*ABOUT THIS EXERCISE:* Exact reproduction required: the lines below from the line with "#woman (49, 2469)" to the line with "#desk (39, 2475)", both ends included, and no others.
*** Begin section ***
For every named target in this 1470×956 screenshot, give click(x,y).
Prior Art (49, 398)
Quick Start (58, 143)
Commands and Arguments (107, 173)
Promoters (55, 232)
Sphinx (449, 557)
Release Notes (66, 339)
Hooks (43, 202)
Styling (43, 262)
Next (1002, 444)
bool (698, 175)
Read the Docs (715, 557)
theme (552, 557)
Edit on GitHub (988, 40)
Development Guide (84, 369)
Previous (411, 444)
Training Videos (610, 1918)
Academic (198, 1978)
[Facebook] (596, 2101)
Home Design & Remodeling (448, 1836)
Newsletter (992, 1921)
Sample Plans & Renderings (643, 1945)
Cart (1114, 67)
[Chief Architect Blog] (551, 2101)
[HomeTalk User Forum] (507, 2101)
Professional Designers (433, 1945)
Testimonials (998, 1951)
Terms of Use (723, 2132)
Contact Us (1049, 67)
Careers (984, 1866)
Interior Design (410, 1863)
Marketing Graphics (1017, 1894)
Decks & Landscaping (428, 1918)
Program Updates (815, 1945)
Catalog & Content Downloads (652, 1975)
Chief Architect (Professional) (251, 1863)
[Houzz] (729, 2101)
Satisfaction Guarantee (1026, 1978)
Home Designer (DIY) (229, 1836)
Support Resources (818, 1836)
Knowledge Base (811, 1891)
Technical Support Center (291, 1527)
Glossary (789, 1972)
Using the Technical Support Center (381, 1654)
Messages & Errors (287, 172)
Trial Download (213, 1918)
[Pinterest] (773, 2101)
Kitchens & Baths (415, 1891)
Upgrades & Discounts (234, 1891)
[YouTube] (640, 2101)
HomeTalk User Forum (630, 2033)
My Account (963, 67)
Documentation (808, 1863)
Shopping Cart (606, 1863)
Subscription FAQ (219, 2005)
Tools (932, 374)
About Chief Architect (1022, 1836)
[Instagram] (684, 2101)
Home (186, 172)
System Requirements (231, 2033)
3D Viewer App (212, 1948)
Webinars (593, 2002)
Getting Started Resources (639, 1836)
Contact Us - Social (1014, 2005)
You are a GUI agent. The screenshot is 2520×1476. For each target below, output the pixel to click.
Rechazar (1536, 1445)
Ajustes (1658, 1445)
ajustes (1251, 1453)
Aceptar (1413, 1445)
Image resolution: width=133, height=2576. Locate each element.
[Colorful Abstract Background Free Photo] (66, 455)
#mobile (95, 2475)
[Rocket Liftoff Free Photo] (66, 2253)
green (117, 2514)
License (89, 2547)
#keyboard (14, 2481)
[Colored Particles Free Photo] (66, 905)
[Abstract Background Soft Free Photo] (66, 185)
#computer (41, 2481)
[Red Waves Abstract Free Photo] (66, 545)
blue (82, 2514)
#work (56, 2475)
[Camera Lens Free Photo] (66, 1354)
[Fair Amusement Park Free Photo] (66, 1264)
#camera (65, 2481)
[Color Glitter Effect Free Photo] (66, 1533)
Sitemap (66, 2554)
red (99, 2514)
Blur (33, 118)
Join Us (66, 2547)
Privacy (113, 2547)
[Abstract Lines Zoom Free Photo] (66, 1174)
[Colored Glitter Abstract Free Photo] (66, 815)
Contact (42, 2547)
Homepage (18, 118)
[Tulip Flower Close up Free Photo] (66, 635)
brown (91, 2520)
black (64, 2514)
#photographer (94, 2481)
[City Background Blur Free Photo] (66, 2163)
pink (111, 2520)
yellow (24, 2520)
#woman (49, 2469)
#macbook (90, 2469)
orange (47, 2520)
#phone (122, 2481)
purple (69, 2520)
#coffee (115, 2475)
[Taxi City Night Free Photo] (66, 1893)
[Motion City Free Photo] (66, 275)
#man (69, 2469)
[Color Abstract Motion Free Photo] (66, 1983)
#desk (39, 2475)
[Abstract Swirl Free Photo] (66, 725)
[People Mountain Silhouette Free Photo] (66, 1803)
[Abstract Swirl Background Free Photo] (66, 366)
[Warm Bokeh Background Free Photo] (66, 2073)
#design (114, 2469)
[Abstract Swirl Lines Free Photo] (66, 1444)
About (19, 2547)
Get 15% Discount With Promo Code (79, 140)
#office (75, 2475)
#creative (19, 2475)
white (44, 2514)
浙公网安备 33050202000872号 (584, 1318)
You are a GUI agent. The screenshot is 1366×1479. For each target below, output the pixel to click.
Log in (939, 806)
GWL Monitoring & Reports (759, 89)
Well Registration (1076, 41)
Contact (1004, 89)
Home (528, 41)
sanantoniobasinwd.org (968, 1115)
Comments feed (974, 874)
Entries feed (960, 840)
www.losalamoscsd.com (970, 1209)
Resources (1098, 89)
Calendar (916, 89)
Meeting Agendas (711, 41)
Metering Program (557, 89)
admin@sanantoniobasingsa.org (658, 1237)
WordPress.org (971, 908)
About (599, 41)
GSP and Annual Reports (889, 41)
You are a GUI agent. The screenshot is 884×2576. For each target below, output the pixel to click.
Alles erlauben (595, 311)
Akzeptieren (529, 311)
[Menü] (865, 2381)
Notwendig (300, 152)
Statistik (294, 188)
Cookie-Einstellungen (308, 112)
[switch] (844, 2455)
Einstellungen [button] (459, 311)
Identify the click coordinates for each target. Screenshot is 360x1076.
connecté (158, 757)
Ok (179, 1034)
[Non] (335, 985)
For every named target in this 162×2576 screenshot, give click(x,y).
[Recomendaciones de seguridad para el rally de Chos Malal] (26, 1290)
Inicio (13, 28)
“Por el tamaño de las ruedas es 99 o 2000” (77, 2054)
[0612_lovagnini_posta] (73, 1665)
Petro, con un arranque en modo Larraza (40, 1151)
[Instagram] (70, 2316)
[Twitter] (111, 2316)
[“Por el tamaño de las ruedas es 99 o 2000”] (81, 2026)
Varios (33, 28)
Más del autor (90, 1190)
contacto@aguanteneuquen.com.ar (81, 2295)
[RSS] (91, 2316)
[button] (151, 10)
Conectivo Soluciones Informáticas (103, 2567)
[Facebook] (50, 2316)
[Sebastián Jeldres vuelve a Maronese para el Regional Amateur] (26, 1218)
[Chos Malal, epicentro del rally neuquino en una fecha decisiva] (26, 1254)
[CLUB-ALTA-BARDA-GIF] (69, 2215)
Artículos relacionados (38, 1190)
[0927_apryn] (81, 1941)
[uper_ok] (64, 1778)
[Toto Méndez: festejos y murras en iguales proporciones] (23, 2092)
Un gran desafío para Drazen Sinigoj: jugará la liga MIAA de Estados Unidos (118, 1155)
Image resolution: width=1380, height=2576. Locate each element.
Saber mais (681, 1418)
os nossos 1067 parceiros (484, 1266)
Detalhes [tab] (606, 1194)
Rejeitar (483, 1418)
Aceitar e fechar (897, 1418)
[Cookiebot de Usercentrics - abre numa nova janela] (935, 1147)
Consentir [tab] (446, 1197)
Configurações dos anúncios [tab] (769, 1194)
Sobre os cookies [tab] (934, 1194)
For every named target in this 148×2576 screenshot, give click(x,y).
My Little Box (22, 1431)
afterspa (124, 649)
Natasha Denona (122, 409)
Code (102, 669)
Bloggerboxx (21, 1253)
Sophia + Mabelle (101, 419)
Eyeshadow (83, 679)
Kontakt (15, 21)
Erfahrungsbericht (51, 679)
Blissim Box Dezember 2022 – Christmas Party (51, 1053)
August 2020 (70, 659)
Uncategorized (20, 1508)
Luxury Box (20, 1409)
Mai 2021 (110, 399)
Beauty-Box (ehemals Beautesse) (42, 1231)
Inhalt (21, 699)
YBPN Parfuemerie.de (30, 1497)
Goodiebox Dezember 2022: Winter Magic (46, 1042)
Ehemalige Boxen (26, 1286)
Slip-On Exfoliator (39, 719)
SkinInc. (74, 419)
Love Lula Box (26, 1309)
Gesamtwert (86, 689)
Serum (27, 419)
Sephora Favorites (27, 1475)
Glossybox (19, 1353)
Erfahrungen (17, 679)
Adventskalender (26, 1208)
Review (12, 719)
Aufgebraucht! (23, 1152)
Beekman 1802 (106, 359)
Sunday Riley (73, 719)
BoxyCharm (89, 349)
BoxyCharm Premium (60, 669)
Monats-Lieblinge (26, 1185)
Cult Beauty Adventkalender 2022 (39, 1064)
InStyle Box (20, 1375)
*** End section ***
*RESULT:*
#woman (49, 2469)
#macbook (90, 2469)
orange (47, 2520)
#phone (122, 2481)
purple (69, 2520)
#coffee (115, 2475)
[Taxi City Night Free Photo] (66, 1893)
[Motion City Free Photo] (66, 275)
#man (69, 2469)
[Color Abstract Motion Free Photo] (66, 1983)
#desk (39, 2475)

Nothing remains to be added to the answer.